Agregó que dejar la decisión de declarar o no la membresía de los masones a oficiales y personal individuales «sobre una base ad hoc» no «lograría el objetivo de mantener o mejorar la confianza pública».
Tras la decisión, el comandante Simon Messinger dijo en nombre de la Met: «Estábamos preparados para defender firmemente nuestra decisión ante los tribunales, por lo que la sentencia de hoy es bienvenida».
La Gran Logia Unida de Inglaterra (UGLE), la Orden de Mujeres Masones y la Honorable Fraternidad de Antiguos Masones dijeron que estaban «decepcionados» con el fallo, pero que habían «recibido varias garantías» sobre cómo se conservarían los datos de los oficiales y el personal.
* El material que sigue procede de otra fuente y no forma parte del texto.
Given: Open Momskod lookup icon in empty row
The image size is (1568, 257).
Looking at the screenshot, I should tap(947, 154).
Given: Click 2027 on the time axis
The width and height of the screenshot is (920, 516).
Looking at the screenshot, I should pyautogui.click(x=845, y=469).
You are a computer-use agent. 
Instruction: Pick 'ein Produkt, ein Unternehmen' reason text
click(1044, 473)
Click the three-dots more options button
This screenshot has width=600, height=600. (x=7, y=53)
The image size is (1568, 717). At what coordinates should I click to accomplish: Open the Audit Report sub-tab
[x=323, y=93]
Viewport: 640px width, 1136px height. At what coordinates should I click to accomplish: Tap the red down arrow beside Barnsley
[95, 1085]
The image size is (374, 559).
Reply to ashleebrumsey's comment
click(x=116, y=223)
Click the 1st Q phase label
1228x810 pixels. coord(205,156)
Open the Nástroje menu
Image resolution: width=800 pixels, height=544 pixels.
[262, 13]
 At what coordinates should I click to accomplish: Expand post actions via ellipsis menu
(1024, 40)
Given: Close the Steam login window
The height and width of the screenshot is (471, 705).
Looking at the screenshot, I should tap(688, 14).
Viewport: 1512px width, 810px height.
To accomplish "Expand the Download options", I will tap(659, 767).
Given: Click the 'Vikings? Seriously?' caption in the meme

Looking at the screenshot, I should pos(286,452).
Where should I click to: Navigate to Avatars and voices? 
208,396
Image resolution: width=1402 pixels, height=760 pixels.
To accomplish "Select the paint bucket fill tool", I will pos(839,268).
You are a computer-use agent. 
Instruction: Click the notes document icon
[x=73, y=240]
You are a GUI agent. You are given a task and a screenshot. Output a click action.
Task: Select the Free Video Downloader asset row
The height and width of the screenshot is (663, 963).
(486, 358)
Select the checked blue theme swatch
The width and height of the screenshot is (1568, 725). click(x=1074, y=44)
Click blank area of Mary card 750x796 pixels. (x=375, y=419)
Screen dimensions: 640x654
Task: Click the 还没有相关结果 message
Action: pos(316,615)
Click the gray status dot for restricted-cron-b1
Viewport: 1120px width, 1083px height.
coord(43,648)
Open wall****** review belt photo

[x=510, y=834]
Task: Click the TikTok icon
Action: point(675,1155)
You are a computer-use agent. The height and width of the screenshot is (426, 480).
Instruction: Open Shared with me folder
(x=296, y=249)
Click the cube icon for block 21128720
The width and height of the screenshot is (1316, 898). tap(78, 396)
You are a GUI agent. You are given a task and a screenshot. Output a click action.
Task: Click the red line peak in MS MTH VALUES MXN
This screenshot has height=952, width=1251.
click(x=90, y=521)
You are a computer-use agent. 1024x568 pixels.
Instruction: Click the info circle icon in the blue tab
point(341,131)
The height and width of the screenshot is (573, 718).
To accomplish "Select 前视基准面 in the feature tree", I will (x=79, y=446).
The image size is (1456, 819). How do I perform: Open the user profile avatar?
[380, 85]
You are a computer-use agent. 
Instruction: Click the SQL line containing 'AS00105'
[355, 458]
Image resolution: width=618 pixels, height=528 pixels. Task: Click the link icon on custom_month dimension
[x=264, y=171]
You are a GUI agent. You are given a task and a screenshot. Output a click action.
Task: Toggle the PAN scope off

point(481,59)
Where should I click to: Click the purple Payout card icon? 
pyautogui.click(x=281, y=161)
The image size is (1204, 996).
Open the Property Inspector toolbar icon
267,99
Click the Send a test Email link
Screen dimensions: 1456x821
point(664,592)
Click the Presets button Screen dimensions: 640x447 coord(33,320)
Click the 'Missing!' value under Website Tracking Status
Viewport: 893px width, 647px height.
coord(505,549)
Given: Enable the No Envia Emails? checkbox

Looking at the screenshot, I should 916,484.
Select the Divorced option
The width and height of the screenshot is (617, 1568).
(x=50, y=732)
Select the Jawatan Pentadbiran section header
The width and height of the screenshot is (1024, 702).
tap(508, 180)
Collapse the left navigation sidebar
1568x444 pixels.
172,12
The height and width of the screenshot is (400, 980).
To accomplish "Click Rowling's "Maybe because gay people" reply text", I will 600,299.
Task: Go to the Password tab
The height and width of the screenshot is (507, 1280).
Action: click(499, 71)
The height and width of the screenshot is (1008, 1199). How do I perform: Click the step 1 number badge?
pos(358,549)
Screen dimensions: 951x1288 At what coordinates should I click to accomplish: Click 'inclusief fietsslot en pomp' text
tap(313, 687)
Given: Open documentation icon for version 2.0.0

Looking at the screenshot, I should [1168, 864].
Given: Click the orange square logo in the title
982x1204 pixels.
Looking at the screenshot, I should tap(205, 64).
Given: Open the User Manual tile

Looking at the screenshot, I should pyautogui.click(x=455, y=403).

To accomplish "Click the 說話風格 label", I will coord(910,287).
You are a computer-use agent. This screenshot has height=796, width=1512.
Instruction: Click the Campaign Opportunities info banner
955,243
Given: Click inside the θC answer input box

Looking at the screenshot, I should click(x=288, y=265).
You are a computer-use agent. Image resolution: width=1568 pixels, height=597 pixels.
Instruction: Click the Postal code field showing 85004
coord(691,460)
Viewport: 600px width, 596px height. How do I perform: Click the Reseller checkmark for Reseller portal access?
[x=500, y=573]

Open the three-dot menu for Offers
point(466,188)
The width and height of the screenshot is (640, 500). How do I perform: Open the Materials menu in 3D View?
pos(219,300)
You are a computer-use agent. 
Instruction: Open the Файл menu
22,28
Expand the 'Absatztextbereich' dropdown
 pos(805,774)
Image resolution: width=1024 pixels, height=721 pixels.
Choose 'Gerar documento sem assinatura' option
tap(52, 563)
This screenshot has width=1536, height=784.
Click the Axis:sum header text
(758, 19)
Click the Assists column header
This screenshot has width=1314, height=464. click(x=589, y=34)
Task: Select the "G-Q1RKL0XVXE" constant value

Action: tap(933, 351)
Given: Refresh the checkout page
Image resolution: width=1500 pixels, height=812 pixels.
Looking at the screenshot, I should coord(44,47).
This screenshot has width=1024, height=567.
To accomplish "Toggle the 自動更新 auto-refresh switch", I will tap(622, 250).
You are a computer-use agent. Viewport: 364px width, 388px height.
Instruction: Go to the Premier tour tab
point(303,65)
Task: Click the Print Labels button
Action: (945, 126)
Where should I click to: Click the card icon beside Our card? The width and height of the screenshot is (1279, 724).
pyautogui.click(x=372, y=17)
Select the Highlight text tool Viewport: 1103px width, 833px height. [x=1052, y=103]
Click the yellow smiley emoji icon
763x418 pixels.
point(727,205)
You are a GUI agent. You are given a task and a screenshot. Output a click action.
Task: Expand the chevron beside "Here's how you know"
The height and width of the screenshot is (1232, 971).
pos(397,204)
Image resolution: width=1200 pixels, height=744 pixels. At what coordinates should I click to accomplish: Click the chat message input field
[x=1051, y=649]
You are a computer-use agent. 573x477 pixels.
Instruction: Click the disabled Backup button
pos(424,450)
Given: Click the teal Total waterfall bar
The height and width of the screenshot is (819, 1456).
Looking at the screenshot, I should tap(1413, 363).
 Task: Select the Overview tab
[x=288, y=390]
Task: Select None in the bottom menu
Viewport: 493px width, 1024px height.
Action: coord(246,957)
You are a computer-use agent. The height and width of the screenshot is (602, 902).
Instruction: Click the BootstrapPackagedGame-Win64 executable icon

En nombre de los tres grupos, Adrian Marsh, gran secretario de la UGLE, afirmó: «Mantenemos que tenemos la obligación de proteger a nuestros miembros de la discriminación, lo cual, en nuestra opinión, no mejorará en nada el desempeño de la Policía Metropolitana en su misión de mantener la seguridad en Londres reduciendo la delincuencia, fomentando la confianza pública y manteniendo altos estándares».
En una audiencia celebrada el 11 de febrero, los abogados de los dos oficiales, la Gran Logia Unida de Inglaterra, la Orden de Mujeres Masones y la Honorable Fraternidad de Antiguos Masones pidieron al juez Chamberlain que permitiera que el desafío siguiera adelante.
Claire Darwin KC, en representación de los demandantes, dijo que la decisión del Met le permitió crear una «lista negra».
En sus alegatos escritos, el abogado afirmó que la medida constituía una «señal institucional de sospecha» que violaba los derechos humanos de los masones y se basaba en pruebas «limitadas, opacas y muy basadas en percepciones».
Continuó diciendo que la policía parecía basarse en «teorías conspirativas de larga data y/o tropos prejuiciosos sobre los masones» como razón para introducir la medida.
Los abogados de la Met dijeron que la demanda debería ser desestimada y le dijeron al tribunal que la sugerencia de que los oficiales serían incluidos en una lista negra era «completamente errónea» y que los empleados eran «libres de convertirse o seguir siendo masones».
James Berry KC, en representación de la fuerza, dijo en presentaciones escritas que las afirmaciones de que la decisión violaba los derechos humanos de los oficiales y el personal «carecían de fundamento» y que los temores de estigmatización «no están respaldados por la evidencia».
Al hablar del estigma asociado a la masonería, añadió: «El acusado no es responsable del estigma, pero sí es responsable de abordarlo en relación con el ejercicio de las funciones policiales por parte de sus oficiales y personal, y de mantener la confianza pública en la imparcialidad y transparencia de la Policía Metropolitana».